Population health is “the health of a population as measured by health-status indicators and as influenced by social, economic, and physical environments; personal health practices; individual capacity and coping skills; human biology; early childhood development; and health services” (The Population Health Approach) . Different conditions, in which people are born, grow, live, and work will determine the health of population.
Socio-demographic and lifestyle factors influencing fruit and vegetable intake were considered in research conducted by Azagba and Sharaf in 2011. Cross-sectional study used data of 131,000 individuals of the Canadian population aged 12 and over from the Canadian Community Health Survey (2007).
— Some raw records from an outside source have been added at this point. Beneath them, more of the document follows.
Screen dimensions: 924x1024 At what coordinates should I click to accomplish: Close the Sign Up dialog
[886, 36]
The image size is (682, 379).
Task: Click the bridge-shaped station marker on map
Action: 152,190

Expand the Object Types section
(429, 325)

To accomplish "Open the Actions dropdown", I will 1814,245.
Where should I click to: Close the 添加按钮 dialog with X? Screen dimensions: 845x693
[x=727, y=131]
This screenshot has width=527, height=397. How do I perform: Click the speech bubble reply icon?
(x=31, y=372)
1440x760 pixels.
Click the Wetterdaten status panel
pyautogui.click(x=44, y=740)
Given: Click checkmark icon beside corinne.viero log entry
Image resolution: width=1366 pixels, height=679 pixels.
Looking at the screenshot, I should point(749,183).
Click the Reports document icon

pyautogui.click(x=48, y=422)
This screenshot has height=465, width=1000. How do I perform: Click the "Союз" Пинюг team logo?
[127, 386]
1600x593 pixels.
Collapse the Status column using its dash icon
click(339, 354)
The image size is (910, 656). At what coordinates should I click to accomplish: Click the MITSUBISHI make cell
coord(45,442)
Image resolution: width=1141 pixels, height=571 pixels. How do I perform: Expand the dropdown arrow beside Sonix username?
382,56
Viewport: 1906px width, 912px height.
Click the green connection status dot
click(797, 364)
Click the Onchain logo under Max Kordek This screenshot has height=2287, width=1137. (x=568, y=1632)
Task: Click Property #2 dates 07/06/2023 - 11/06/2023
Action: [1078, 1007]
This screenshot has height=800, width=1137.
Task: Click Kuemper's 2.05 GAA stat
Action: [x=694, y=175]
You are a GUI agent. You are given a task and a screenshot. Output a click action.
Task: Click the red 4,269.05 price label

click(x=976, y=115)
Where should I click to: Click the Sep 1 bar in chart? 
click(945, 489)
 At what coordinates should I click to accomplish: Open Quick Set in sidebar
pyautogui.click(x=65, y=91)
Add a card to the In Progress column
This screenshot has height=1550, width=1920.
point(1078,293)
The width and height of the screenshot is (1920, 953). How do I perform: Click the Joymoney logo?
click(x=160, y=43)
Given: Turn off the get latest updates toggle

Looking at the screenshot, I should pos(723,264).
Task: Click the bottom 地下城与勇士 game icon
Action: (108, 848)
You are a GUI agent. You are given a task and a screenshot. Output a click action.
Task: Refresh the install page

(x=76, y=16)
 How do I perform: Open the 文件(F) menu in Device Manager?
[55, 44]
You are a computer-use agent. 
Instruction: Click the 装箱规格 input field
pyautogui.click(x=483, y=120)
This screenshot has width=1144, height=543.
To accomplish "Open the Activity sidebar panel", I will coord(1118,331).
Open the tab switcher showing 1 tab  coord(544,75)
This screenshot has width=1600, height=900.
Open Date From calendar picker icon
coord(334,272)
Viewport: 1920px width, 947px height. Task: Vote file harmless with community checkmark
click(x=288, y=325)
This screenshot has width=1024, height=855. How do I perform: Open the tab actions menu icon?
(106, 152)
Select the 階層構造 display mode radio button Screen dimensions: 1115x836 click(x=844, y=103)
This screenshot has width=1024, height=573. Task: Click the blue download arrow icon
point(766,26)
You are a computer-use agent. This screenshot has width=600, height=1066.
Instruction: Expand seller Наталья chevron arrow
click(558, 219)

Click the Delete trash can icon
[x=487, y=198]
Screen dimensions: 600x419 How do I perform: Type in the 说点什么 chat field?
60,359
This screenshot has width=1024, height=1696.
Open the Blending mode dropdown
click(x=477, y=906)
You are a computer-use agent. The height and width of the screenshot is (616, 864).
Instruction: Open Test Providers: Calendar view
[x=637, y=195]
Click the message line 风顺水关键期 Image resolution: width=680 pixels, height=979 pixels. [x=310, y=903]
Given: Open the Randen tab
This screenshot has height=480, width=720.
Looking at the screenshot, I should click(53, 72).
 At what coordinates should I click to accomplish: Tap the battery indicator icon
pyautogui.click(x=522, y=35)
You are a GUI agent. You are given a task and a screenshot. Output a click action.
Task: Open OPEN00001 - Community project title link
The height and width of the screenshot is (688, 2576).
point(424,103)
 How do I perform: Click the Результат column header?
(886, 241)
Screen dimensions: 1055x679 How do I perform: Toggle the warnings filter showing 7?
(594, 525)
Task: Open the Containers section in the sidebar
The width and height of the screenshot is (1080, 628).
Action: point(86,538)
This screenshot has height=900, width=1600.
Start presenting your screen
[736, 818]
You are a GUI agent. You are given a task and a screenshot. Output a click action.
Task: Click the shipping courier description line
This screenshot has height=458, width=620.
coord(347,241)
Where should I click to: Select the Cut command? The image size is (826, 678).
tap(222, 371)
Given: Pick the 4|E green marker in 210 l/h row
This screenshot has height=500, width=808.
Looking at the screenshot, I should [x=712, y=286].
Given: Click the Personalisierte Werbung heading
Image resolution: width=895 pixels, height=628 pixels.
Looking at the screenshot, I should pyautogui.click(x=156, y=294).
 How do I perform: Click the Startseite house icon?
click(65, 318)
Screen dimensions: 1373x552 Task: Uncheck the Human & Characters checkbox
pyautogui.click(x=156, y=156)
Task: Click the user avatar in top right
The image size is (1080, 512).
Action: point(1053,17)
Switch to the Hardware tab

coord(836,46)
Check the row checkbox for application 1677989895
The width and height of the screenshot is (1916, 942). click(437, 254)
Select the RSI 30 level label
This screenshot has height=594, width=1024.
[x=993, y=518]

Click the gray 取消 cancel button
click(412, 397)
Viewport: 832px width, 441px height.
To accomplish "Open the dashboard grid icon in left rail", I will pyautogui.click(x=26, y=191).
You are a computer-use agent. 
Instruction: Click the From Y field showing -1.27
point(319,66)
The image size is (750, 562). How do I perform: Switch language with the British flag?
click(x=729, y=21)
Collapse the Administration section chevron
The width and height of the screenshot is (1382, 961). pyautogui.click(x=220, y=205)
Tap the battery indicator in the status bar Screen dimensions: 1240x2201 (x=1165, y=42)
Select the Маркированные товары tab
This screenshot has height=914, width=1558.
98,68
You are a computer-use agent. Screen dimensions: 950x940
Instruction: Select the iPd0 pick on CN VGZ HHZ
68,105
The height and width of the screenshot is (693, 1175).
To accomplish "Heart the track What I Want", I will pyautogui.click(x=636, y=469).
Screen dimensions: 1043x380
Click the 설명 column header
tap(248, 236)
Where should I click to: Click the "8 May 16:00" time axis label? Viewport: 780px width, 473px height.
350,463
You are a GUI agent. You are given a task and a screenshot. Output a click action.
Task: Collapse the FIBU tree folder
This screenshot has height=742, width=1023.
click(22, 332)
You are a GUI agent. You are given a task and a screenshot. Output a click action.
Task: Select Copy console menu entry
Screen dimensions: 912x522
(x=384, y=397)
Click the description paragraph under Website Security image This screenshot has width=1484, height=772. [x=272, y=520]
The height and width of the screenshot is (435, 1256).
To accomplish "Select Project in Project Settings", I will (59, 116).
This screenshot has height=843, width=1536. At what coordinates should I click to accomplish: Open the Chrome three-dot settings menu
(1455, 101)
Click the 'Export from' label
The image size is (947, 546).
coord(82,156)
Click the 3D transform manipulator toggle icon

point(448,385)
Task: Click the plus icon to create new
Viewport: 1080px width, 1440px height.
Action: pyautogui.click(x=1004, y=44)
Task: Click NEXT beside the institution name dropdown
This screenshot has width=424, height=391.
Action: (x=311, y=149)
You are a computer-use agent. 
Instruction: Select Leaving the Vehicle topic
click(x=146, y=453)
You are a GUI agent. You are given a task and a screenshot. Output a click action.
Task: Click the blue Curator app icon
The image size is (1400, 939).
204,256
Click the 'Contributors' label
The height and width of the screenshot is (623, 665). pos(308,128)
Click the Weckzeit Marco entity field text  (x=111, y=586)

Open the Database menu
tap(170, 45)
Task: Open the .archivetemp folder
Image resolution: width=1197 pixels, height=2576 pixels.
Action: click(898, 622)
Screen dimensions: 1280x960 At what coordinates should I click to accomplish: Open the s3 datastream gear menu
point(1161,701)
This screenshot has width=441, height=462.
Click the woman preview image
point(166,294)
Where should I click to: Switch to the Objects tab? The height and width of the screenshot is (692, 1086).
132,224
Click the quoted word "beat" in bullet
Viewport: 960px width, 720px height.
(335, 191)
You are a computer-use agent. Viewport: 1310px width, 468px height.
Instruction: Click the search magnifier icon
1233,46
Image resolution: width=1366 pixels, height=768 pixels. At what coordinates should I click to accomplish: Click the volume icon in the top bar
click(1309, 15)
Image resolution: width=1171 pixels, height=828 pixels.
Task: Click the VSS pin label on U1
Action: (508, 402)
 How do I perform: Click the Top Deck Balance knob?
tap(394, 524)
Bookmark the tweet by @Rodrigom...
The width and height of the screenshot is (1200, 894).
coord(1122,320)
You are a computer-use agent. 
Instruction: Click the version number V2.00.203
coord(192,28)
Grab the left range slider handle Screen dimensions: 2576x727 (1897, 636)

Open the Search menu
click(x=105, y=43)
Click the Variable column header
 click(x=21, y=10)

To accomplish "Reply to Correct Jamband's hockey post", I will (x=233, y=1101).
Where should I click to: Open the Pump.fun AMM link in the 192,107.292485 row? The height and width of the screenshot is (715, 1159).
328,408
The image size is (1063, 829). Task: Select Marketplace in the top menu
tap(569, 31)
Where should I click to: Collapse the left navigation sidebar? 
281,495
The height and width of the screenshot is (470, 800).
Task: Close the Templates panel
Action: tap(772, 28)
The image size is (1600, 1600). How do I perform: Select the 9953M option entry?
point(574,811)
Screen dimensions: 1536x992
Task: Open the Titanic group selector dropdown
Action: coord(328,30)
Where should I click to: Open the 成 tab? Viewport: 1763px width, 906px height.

They figured out that males consumed less fruit and vegetables then females, single less than married, smokers less than non-smokers. The lowest consumption was found among males, single, smokers, with weak social interaction. In addition, fruit and vegetable intake of individuals with low-income and education was lower in comparing with high income-educated people (Azagba&Sharaf, 2011).
Relevant findings were found in cross-sectional study performed by Riediger, Shooshtari and Moghadasian in 2007. Researchers based their study on samples from the Canadian Community Health Survey (2007) to determine patterns of fruit and vegetable intake among Canadian adolescents and identify those at risk of developing poor eating habits. Two age groups (12-14 years old and 15-19 years old) were organized from 18, 524 Canadian adolescents. The study found that fruit and vegetable intake decreased with increasing age. These findings were associated with increased independence and decision-making among adolescents. Males reported lower fruit and vegetable consuming than females (Riediger et al., 2007). In addition, household education and income were associated with consumption. Even number of parent matters; in particular, in single-parent family adolescents ate less fruit and vegetables than those lived with two parents (Riediger et al., 2007). Therefore, the consumption of the male teenagers 12-14 years old was influenced...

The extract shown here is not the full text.